• Stored items:
----

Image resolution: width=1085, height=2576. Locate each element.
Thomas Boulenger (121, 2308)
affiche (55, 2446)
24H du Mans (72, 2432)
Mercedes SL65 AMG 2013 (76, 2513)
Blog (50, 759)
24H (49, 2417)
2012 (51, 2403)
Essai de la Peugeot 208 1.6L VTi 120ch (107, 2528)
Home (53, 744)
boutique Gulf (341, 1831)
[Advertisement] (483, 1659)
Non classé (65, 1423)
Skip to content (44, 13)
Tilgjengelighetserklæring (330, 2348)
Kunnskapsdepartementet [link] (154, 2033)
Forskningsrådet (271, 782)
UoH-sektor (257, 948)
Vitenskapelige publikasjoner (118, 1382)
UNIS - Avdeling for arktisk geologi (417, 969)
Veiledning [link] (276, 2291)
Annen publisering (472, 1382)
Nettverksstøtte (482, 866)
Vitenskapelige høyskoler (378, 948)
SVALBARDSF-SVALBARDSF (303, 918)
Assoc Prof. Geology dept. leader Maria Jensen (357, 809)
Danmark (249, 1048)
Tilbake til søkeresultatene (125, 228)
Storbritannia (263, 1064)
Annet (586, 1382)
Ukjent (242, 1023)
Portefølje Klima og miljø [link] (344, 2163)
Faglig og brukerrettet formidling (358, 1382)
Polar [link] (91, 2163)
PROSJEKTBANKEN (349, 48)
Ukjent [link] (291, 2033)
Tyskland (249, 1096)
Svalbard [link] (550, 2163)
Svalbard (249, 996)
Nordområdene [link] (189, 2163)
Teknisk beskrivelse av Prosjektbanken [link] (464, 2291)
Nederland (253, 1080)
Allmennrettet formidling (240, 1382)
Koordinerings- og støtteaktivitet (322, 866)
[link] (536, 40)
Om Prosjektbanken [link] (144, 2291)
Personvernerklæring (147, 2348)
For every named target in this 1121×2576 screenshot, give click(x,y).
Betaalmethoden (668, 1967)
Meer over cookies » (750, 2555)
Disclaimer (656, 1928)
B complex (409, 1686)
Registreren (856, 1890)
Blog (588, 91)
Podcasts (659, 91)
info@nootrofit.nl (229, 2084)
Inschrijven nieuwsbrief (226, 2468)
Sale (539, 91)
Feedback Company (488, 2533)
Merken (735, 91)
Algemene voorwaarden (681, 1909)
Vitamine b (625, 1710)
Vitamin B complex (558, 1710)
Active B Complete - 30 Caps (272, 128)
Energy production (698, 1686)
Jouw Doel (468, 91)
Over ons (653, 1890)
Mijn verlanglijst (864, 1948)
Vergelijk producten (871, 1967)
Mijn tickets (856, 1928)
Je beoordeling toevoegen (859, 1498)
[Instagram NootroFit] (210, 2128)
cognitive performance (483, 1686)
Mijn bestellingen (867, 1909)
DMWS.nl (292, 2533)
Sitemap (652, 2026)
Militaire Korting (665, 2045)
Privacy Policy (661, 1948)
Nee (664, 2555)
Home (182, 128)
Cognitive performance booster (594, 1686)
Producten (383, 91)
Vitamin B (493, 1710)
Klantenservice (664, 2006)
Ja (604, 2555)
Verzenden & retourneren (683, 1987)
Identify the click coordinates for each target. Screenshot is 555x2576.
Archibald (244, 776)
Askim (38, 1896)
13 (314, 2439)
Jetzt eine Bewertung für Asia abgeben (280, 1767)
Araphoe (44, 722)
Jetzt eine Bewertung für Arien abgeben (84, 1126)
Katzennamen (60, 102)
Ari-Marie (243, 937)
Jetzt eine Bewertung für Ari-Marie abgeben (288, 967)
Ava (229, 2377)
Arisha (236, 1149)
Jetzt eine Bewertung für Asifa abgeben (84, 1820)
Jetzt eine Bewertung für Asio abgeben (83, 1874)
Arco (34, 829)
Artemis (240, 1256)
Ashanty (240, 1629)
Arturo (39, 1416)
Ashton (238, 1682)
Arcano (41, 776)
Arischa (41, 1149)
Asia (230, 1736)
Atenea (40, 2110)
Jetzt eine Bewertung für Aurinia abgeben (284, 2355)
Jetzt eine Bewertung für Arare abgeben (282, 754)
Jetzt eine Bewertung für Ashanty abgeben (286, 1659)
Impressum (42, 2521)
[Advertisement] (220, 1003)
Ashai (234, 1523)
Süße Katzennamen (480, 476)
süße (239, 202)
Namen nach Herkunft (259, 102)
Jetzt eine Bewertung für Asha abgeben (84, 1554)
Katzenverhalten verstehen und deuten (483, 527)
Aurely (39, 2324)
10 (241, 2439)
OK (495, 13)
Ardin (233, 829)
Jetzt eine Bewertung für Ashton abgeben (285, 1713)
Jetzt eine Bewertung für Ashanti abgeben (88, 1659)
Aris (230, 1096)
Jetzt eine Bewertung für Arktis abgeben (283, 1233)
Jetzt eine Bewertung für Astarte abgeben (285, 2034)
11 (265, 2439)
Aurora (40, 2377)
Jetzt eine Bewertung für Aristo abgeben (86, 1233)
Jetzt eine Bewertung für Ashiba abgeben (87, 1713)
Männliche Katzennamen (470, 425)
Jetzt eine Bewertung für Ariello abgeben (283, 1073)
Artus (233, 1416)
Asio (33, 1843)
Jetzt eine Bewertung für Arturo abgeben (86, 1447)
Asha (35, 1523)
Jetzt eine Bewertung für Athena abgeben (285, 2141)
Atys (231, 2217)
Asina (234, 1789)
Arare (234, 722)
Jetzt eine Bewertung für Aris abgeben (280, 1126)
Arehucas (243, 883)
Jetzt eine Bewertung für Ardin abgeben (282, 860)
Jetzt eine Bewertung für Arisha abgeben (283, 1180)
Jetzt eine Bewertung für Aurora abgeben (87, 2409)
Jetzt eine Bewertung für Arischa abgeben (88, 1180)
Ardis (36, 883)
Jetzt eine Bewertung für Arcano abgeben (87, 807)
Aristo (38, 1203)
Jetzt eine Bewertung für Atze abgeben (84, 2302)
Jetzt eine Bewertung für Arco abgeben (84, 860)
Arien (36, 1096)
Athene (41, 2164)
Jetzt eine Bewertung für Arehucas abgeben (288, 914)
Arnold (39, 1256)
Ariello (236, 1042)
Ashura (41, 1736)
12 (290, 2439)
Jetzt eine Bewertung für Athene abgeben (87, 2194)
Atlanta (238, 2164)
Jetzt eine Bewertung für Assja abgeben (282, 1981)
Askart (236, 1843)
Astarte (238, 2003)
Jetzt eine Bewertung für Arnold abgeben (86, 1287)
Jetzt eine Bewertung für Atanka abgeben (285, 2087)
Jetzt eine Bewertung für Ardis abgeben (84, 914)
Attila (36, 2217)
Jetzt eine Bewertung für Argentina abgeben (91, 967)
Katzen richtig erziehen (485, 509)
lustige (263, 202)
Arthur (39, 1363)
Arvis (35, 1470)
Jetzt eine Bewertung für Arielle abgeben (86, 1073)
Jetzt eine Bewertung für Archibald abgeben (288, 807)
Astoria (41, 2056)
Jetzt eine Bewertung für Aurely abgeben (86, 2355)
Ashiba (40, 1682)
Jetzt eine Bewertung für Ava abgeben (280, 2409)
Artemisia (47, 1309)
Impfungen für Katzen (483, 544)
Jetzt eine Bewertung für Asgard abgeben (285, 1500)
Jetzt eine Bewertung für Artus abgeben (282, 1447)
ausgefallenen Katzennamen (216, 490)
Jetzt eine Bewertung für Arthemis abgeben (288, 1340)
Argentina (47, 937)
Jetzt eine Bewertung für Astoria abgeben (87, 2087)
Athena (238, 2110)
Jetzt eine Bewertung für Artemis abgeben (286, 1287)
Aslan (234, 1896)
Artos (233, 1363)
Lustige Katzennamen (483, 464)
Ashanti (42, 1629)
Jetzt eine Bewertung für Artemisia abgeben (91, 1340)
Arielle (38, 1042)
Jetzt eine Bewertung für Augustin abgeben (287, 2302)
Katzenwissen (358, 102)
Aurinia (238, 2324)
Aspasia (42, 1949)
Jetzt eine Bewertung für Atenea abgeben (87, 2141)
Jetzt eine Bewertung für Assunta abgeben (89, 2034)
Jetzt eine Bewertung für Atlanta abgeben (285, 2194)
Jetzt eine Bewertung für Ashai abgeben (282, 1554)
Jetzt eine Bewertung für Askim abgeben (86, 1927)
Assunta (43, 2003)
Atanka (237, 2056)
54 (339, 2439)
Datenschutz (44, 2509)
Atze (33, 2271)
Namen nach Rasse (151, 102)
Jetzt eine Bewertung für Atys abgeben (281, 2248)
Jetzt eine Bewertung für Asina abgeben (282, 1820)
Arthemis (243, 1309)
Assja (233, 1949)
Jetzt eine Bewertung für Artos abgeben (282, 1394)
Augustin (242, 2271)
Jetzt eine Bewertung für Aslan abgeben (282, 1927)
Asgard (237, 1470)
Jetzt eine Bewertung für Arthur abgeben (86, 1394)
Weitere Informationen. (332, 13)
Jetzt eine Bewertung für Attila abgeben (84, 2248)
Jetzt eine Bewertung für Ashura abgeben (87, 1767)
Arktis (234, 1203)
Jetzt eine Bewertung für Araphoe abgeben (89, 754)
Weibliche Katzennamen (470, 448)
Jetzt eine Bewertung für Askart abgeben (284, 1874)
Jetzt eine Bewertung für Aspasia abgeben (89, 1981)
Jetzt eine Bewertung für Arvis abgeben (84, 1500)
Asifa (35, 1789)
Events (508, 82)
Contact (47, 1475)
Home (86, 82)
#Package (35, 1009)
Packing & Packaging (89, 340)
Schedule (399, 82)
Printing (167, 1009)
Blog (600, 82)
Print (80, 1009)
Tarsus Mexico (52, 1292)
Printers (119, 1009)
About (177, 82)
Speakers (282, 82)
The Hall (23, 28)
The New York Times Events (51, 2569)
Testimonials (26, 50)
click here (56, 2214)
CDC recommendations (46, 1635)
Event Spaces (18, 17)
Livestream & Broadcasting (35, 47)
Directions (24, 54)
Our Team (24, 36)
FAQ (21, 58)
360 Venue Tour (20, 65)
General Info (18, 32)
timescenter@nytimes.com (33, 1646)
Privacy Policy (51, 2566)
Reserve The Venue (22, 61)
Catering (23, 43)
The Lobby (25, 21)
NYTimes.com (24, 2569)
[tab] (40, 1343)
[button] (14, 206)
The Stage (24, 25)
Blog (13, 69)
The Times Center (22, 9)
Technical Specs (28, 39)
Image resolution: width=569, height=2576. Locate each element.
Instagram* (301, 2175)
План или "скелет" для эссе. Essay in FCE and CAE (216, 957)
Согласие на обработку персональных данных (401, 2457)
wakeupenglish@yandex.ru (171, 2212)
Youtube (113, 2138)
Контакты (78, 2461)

----

Copy out every line above where "link" is present.

• Written response:
Kunnskapsdepartementet [link] (154, 2033)
Veiledning [link] (276, 2291)
Portefølje Klima og miljø [link] (344, 2163)
Polar [link] (91, 2163)
Ukjent [link] (291, 2033)
Svalbard [link] (550, 2163)
Nordområdene [link] (189, 2163)
Teknisk beskrivelse av Prosjektbanken [link] (464, 2291)
[link] (536, 40)
Om Prosjektbanken [link] (144, 2291)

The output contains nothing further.